* BP halves dividend to 5.25 cents per share
* BP record loss of $6.7 bln after impairments
* BP to cut oil and gas output 40% by 2030
* Boosts 2030 low-carbon energy spending to $5 bln
(Adds detail, updates share price)
By Ron Bousso and Shadia Nasralla
LONDON, Aug 4 (Reuters) - BP cut its dividend for the
first time in a decade after a record $6.7 billion
second-quarter loss, when the coronavirus crisis hammered fuel
demand, and it sought to win over investors by speeding up its
reinvention as a lower carbon company.
Its shares rose more than 7% on Tuesday after BP unveiled
earlier than expected a plan to reduce its oil and gas output by
40% and boost investments in renewable energy, such as wind and
solar, over the next decade.
All major oil companies suffered in the second quarter as
lockdowns to contain the new coronavirus limited travel and oil
prices fell to their lowest in two decades.
Several, including Royal Dutch Shell and Norway's
Equinor, cut their dividend in response.
BP CEO Bernard Looney, who took the helm in February,
avoided a dividend cut in the first quarter despite worsening
market conditions and as rivals reduced their payouts.

* [RECORDS]
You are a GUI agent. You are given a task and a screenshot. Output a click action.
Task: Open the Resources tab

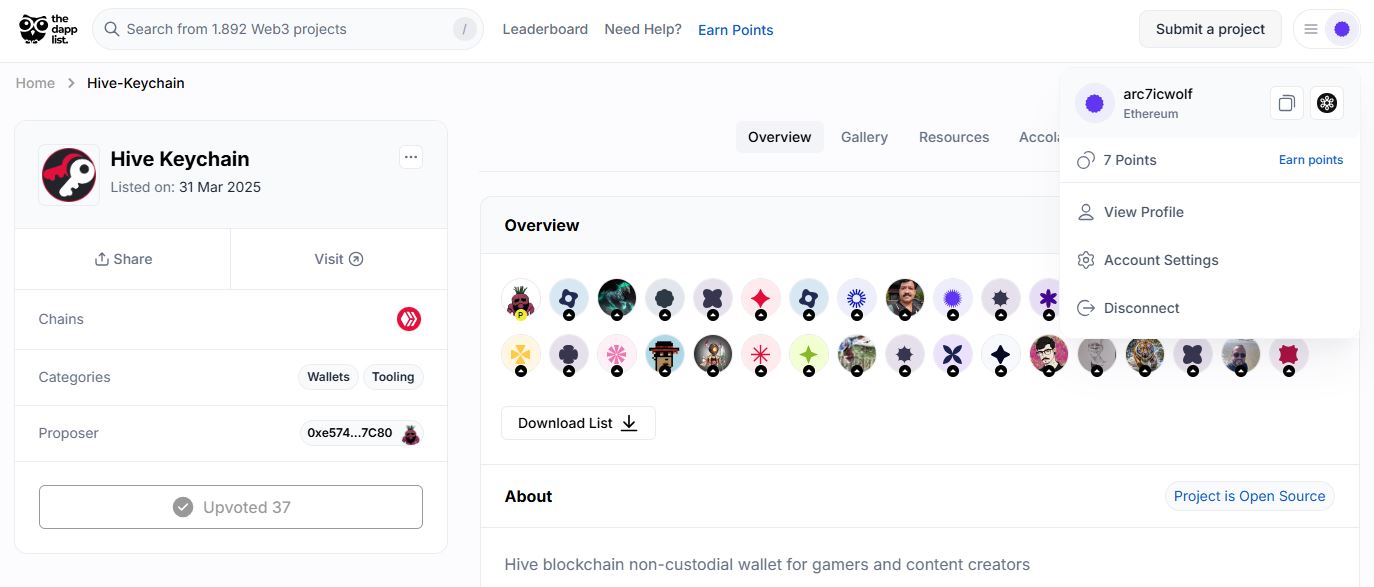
==
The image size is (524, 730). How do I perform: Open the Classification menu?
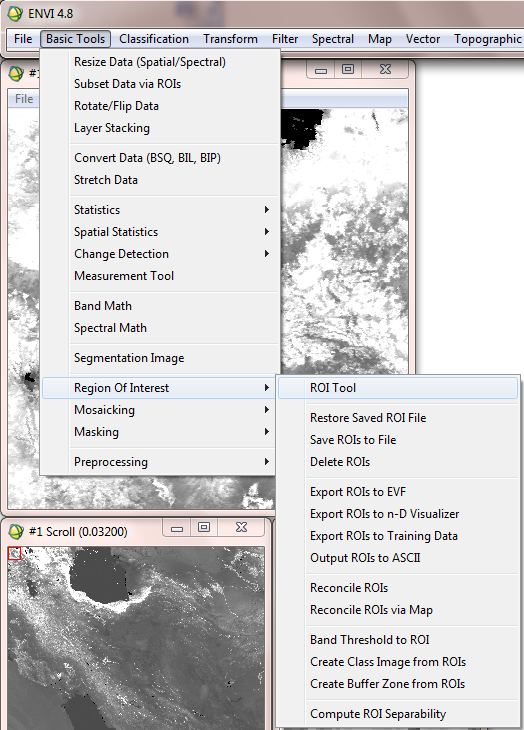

* [PROBLEMS TO SOLVE]
[a] According to the BP report, in which month did Bernard Looney take the helm as CEO?
[b] From the BP report, write out the passage starting at "Its shares rose" and ending at "the next decade.".

* [RESPONSES BY TASK]
[a] February

[b]
Its shares rose more than 7% on Tuesday after BP unveiled
earlier than expected a plan to reduce its oil and gas output by
40% and boost investments in renewable energy, such as wind and
solar, over the next decade.